ACTIVITY | Go through the entries and copy each one exactly. Leave none out.
****
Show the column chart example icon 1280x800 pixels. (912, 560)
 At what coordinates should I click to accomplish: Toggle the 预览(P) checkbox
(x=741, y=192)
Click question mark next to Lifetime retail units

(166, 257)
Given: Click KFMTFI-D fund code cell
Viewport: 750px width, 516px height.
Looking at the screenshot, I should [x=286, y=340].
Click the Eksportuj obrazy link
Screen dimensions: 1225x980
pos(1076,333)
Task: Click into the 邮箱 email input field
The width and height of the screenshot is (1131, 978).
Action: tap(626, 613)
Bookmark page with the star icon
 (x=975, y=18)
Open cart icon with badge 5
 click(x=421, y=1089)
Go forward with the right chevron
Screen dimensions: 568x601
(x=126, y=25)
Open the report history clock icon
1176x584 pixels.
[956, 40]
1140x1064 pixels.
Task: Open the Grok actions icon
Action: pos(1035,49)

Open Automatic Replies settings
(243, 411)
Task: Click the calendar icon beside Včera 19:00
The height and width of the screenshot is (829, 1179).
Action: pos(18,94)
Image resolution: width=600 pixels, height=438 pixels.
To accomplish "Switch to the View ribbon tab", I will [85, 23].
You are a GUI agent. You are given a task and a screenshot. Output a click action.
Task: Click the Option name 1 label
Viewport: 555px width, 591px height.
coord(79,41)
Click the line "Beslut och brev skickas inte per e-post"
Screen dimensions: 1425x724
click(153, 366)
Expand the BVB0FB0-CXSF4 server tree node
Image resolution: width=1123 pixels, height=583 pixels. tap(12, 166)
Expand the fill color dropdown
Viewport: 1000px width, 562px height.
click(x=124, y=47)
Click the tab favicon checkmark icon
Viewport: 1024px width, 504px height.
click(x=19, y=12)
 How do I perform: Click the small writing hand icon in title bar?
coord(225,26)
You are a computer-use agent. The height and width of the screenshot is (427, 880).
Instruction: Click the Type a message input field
****
ANSWER AREA |
Show the column chart example icon 1280x800 pixels. (912, 560)
 At what coordinates should I click to accomplish: Toggle the 预览(P) checkbox
(x=741, y=192)
Click question mark next to Lifetime retail units

(166, 257)
Given: Click KFMTFI-D fund code cell
Viewport: 750px width, 516px height.
Looking at the screenshot, I should [x=286, y=340].
Click the Eksportuj obrazy link
Screen dimensions: 1225x980
pos(1076,333)
Task: Click into the 邮箱 email input field
The width and height of the screenshot is (1131, 978).
Action: tap(626, 613)
Bookmark page with the star icon
 (x=975, y=18)
Open cart icon with badge 5
 click(x=421, y=1089)
Go forward with the right chevron
Screen dimensions: 568x601
(x=126, y=25)
Open the report history clock icon
1176x584 pixels.
[956, 40]
1140x1064 pixels.
Task: Open the Grok actions icon
Action: pos(1035,49)

Open Automatic Replies settings
(243, 411)
Task: Click the calendar icon beside Včera 19:00
The height and width of the screenshot is (829, 1179).
Action: pos(18,94)
Image resolution: width=600 pixels, height=438 pixels.
To accomplish "Switch to the View ribbon tab", I will [85, 23].
You are a GUI agent. You are given a task and a screenshot. Output a click action.
Task: Click the Option name 1 label
Viewport: 555px width, 591px height.
coord(79,41)
Click the line "Beslut och brev skickas inte per e-post"
Screen dimensions: 1425x724
click(153, 366)
Expand the BVB0FB0-CXSF4 server tree node
Image resolution: width=1123 pixels, height=583 pixels. tap(12, 166)
Expand the fill color dropdown
Viewport: 1000px width, 562px height.
click(x=124, y=47)
Click the tab favicon checkmark icon
Viewport: 1024px width, 504px height.
click(x=19, y=12)
 How do I perform: Click the small writing hand icon in title bar?
coord(225,26)
You are a computer-use agent. The height and width of the screenshot is (427, 880).
Instruction: Click the Type a message input field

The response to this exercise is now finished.